Banning Christmas in Jerusalem

A group calling itself "Lobby for Jewish Values" is handing out fliers condemning Christmas, pushing for a ban on all public displays of Christmas trees and other "foolish" Christian symbols and asking the public to boycott restaurants and other public institutions which do so. I guess it's really true - the abused often grow up to become the abusers.

I completely appreciate that for almost two thousand years, Christmas was a very scary time for most Jews living in Christian cultures. I even appreciate that one response to that pain and fear is to lash out at any expression of the holiday. But the fact that such behavior is understandable does not make it acceptable. An explanation is not an excuse, especially for such a small-minded and mean-spirited response to the desire of decent people to celebrate a holiday sacred to their community and much of the world.

It's especially painful and sadly ironic that in the name of Jewish values, Jews would do to others precisely what was done to us for millennia. But I guess the seduction of getting to be in that role is why the Torah repeats the teaching that we are obligated to remember that we were slaves in Egypt, more than other single teaching.

And while nobody should think that attitude of this "Lobby for Jewish Values" represents the thinking of most Jews in Israel, until people can make a real Jewish case for allowing the public celebration of multiple traditions in Israel, the majority will be susceptible to being held hostage by such religious totalitarianism. So to that end, I would share a few additional Jewish values which might make that case.

First, all people are created, according to Genesis, in the image of God. According the Rabbis in the Mishnah, that means that we are all equally valuable and unique. In other words, expressions of faith not our own, can be both genuinely not ours, and truly authentic expressions of faith.
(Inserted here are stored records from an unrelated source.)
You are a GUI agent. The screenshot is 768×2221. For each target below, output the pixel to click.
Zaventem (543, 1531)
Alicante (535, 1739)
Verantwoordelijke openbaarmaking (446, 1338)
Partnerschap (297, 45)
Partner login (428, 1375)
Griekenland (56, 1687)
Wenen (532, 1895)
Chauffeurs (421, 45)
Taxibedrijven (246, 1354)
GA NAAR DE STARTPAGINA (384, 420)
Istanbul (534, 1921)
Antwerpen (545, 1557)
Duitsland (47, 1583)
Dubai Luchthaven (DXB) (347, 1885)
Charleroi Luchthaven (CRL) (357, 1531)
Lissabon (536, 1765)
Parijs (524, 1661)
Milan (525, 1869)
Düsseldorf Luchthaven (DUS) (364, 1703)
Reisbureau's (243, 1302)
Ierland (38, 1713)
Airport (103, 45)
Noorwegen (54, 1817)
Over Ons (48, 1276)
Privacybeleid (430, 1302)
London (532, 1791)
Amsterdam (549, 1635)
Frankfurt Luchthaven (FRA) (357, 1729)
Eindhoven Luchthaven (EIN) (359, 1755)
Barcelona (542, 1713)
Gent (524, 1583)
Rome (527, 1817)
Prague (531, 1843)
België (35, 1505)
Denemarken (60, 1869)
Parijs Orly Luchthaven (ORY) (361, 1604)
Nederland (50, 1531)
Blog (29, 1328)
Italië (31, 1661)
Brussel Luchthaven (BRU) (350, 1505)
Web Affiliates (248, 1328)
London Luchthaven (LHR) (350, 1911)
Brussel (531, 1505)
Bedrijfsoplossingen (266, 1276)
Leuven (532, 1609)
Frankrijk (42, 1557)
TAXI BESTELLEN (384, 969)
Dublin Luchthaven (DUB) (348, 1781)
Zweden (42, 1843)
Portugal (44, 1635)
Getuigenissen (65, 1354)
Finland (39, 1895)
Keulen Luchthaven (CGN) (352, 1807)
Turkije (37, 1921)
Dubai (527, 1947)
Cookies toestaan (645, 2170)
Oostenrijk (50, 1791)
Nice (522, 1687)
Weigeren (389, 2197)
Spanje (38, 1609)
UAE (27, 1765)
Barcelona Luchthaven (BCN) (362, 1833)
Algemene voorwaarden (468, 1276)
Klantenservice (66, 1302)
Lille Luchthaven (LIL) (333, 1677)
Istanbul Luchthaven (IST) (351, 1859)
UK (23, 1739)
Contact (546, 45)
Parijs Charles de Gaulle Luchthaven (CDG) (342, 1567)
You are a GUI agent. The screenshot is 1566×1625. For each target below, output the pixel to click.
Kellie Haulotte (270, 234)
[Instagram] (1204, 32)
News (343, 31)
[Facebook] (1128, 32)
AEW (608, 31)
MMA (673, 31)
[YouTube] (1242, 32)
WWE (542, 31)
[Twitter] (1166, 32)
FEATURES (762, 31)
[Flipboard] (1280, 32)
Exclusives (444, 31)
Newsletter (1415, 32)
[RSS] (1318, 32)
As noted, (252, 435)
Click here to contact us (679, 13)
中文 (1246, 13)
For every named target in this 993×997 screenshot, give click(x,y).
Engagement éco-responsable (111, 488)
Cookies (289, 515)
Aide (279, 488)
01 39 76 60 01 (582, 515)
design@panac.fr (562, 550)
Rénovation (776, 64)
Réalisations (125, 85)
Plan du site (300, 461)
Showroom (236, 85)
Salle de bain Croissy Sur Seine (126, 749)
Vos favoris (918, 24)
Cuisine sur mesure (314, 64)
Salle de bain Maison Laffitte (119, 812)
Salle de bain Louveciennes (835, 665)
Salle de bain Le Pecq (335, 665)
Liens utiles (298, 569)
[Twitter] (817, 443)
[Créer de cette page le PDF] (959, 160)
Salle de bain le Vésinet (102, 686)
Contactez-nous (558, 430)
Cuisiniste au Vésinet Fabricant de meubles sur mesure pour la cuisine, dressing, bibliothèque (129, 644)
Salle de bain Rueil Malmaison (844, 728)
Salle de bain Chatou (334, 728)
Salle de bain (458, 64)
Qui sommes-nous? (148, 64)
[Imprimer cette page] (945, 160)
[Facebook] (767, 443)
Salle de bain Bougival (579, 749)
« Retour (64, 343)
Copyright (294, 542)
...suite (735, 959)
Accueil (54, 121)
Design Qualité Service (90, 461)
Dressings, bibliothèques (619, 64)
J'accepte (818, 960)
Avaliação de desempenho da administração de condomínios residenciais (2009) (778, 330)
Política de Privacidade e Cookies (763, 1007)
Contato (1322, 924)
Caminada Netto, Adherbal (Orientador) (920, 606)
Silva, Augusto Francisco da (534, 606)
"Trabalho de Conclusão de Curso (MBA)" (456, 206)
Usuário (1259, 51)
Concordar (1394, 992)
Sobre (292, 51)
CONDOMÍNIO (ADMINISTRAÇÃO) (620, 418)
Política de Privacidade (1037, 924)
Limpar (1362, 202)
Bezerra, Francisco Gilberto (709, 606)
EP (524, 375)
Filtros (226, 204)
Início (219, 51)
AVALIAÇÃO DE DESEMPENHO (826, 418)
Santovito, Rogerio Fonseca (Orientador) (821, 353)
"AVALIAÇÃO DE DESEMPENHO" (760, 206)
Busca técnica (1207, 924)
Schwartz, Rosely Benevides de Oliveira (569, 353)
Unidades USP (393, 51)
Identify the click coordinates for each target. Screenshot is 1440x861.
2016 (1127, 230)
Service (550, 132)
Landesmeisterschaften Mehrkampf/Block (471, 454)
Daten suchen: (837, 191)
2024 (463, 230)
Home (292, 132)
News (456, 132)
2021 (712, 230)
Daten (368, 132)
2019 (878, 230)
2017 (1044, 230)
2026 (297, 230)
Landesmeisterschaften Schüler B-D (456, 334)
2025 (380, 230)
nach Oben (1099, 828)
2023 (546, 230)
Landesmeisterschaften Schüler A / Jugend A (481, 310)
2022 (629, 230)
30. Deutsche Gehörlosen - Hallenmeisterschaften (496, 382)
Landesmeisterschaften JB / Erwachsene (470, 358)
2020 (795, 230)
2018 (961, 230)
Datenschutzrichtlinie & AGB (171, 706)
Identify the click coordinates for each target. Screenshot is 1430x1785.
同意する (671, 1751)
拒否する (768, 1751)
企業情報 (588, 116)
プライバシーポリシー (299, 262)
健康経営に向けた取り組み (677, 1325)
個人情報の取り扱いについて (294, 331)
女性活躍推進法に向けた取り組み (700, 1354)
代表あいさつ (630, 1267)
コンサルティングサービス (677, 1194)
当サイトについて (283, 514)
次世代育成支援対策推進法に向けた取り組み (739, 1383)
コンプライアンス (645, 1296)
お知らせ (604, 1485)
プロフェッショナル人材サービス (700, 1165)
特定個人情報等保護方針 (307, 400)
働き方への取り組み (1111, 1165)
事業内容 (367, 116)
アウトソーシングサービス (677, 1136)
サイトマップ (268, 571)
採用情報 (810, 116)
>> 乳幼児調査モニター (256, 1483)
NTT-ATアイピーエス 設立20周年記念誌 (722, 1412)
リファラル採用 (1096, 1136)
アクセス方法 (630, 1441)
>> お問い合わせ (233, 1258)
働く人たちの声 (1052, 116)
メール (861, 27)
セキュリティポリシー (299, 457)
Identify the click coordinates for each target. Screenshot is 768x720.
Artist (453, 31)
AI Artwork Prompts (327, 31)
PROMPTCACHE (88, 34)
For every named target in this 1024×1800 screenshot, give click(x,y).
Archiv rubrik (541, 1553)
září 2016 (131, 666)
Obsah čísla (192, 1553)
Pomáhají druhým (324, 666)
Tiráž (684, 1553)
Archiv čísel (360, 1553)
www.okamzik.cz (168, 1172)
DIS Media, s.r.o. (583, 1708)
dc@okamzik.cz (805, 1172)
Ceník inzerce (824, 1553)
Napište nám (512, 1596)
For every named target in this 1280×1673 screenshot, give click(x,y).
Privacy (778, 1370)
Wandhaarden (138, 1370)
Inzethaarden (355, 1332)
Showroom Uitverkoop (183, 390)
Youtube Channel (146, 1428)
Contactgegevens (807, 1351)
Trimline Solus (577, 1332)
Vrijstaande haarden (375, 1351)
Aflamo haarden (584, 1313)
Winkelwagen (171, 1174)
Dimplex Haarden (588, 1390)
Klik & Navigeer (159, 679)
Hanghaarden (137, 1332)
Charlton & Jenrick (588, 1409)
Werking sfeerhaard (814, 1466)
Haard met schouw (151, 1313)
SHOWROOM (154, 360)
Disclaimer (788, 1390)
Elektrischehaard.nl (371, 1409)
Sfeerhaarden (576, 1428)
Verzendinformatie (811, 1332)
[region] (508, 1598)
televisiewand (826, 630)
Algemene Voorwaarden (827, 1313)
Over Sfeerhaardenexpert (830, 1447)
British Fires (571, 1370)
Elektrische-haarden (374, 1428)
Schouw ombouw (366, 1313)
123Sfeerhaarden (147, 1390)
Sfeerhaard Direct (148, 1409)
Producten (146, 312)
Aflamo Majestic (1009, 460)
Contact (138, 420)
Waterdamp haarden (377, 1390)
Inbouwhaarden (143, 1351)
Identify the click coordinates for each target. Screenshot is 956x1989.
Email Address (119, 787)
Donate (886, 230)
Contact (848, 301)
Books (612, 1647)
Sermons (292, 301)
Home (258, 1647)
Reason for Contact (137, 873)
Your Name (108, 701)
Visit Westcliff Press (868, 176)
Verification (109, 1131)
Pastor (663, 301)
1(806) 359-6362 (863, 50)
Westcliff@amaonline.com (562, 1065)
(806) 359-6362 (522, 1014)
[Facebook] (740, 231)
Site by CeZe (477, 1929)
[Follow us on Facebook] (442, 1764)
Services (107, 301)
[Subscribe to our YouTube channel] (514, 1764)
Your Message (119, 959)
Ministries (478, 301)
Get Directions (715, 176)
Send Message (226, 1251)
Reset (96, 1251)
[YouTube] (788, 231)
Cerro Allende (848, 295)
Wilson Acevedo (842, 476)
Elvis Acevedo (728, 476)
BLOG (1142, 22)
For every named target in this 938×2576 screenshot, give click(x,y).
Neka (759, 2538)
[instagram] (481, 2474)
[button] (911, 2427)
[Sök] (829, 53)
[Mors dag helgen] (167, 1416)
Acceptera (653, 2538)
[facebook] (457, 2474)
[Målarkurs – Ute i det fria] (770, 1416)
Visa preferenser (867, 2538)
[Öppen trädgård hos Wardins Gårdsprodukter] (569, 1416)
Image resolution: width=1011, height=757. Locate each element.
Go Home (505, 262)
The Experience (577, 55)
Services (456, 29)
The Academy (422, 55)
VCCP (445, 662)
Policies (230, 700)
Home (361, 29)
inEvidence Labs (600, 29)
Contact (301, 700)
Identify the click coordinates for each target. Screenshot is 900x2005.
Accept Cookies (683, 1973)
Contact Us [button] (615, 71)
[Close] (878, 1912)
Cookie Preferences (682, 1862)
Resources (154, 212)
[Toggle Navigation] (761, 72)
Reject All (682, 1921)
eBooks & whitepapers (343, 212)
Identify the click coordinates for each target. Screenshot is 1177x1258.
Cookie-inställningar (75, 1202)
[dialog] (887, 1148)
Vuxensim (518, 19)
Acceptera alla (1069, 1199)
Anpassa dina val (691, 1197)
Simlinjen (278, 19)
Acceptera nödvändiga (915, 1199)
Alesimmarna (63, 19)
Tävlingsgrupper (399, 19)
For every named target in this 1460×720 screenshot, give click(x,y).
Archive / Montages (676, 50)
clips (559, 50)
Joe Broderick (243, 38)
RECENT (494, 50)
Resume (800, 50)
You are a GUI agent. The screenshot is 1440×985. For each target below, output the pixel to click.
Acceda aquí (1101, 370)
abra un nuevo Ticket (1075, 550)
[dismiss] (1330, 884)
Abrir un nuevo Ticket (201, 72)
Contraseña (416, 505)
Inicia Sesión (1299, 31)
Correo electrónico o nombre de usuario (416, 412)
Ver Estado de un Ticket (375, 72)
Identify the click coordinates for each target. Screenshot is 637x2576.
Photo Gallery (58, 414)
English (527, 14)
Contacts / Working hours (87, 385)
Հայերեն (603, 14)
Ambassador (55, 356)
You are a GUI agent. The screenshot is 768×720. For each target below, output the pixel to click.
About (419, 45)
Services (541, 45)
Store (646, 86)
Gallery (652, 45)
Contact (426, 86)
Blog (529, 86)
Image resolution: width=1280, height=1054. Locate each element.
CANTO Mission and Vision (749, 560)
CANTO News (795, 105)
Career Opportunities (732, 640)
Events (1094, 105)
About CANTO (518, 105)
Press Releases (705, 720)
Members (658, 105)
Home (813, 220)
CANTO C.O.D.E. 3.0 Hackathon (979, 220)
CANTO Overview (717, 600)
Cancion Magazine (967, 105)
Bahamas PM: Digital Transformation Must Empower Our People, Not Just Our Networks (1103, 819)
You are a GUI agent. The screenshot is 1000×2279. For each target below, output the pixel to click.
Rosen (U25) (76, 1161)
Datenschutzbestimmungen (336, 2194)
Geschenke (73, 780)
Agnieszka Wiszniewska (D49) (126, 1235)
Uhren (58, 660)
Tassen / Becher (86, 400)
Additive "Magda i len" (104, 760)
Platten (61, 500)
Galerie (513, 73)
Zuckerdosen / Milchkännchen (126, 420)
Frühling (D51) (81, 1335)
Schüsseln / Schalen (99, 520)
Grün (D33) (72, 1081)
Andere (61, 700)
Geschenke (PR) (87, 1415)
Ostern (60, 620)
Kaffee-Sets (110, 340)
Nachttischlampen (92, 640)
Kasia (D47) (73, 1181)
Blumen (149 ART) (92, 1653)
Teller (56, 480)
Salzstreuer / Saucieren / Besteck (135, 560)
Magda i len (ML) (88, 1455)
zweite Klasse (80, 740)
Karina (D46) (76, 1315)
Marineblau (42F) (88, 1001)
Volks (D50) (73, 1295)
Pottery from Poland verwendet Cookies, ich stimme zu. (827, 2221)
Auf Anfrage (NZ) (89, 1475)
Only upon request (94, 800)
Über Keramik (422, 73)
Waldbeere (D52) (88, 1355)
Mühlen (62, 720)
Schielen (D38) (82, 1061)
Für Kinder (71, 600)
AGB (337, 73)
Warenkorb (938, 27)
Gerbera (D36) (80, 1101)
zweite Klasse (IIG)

Second, having been commanded by Leviticus to love others as we would love ourselves, and by the sages to refrain from doing to others what is hateful to us, we are obligated to secure the very religious freedom which we were denied.

Third, Jewish tradition does not teach that others must be like us to be present with us. In fact, the gerim mentioned throughout the Hebrew Bible are not, as often mistranslated, converts, but fellow travelers i.e. gentiles who shared the life of the ancient Israelite community.

Fourth, we should take the prophet Isaiah at his world when he teaches that god desires that God's house will be "a house of prayer for all peoples". If the longed-for Temple will welcome the many discreet peoples, amim in Hebrew, who will worship there, it seems that welcoming them to Jerusalem should be a no-brainer.

I could go on, but why bother? The truth is the "Lobby for Jewish Values" can also footnote its position, probably as effectively as I can mine. The real issue is what we want. Did we wait two thousand years for nothing more than the opportunity to do the same terrible things to others that were done to us? I just don't think so.